I don’t read Greg Easterbrook, for roughly the same reason I don’t read anything else in the sports pages. When I want to get the experience of bulky men straining themselves trying to exceed their innate abilities, I watch C‑SPAN.
I was reminded of why I don’t read Easterbrook by a comment that Brad Delong quotes from a post by Matt Ygliesias, in which Matt quotes Easterbrook saying that the Lancet’s study of excess mortality in Iraq is “silly” and that it:
absurdly estimates that since March 2003 exactly 654,965 Iraqis have died as a consequence of American action.…It’s gibberish.
Does the Lancet actually assert that “exactly 654,965 Iraqis have died as a consequence of American action”? Of course not. Is it gibberish? Judge for yourself. As SciBling Tim Lambert points out, the authors wrote:
We estimate that as of July, 2006, there have been 654,965 (392,979–942,636) excess Iraqi deaths as a consequence of the war, which corresponds to 2.5% of the population in the study area.
Understanding why that is different from what Easterbrook wrote turns out to be important in much of our lives. How we understand uncertainty in measured numbers matters, and matters more and more as time goes by. Most importantly, when you understand the basics of statistics, you can spot lies with statistics pretty easily.
I’ve TAed stats classes and worked with other students to try to help them understand how stats works. The key problem in understanding statistics is not the math, it’s the mindset.
In statistics, you are always dealing with two numbers. The number people tend to focus on is what we call a measure of location. A batting average, the estimate of 654,965 excess deaths above, the 40% of poll respondents saying they’ll vote for Jim Ryun – these are all measures of location, they place you somewhere in numerical space.
The example I’ll work with here is the geographical center of the United States, a point a little west of where I am now. That is the point on which a map of the country could be balanced. In some sense, it describes where the United States is, and you could use its latitude and longitude to compare the US with other countries.
No one, of course, would claim that the United States only exists at its geographical centroid, the average position of the nation. That’s where the second number comes from, it is a measure of variability (statisticians usually call it a measure of spread or of dispersion). In fact, it’s hard to think of an example of a measure of variability that people bandy about the way they do with averages.
With our map example, we might choose to indicate the size of the nation by talking about the maximum (or minimum) distance from the edge of the country to the center described above. We might compare a baseball player’s batting averages in several games to assess whether he is streaky or consistent in his batting.

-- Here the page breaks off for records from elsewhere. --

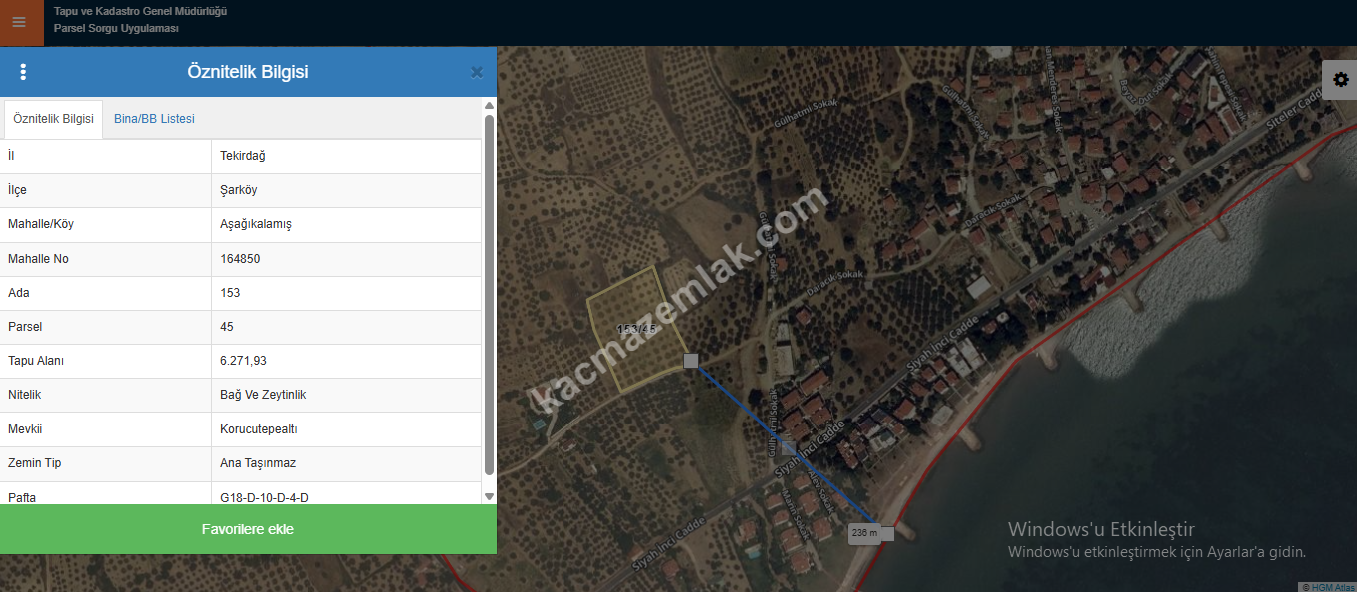The image size is (1357, 592).
Task: Switch to the Bina/BB Listesi tab
Action: pyautogui.click(x=154, y=119)
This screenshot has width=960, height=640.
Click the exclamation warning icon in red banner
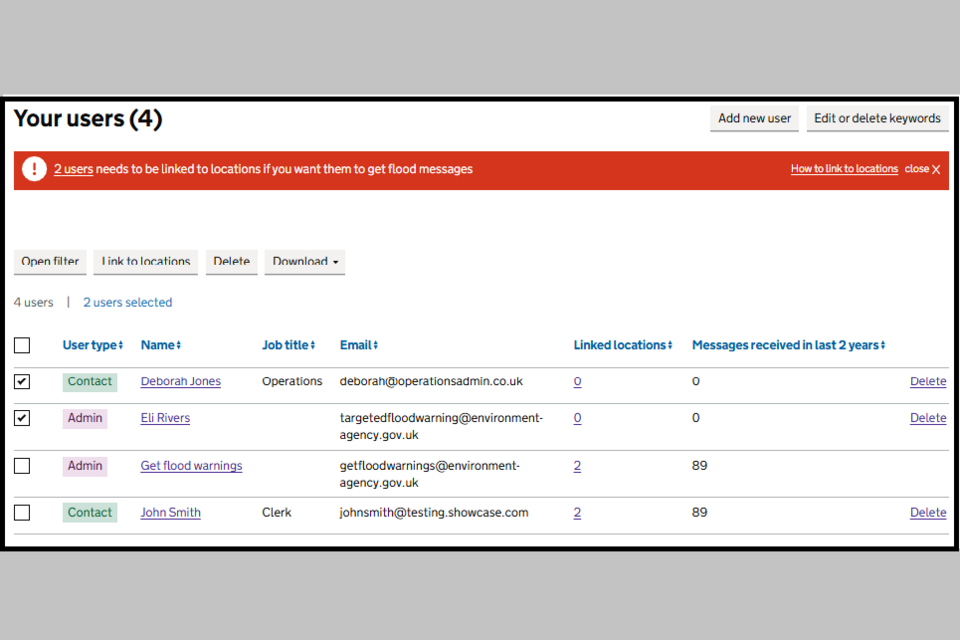click(34, 169)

Margins of error indicate the error associated with a poll’s estimate of public opinion.
What Easterbrook did wrong was look only at the first number, latch onto false precision in the estimate of excess mortality, and ignore the measure of dispersion.
The range the authors quoted is what’s called a 95% confidence interval. What it means is that 95% of the time, if the excess mortality were truly within that range, you’d get data no more extreme than what the researchers actually got. More importantly than the measure of location (the 655,000 figure) is that the variability does not include 0. What that means is that if there were actually no additional mortality since the invasion and occupation, it would be practically impossible to get the data the researchers actually observed.
That’s a conclusion that follows from statistical hypothesis testing. We can reject the hypothesis of zero mortality. We cannot reject a hypothesis that an excess 950,000 people were killed, nor that an excess 400,000 have died. We know, based on our understanding of the variability of the data, that the number of excess deaths since the invasion is somewhere in between, and that it is most likely that the number is right around 655,000. The variability matters here.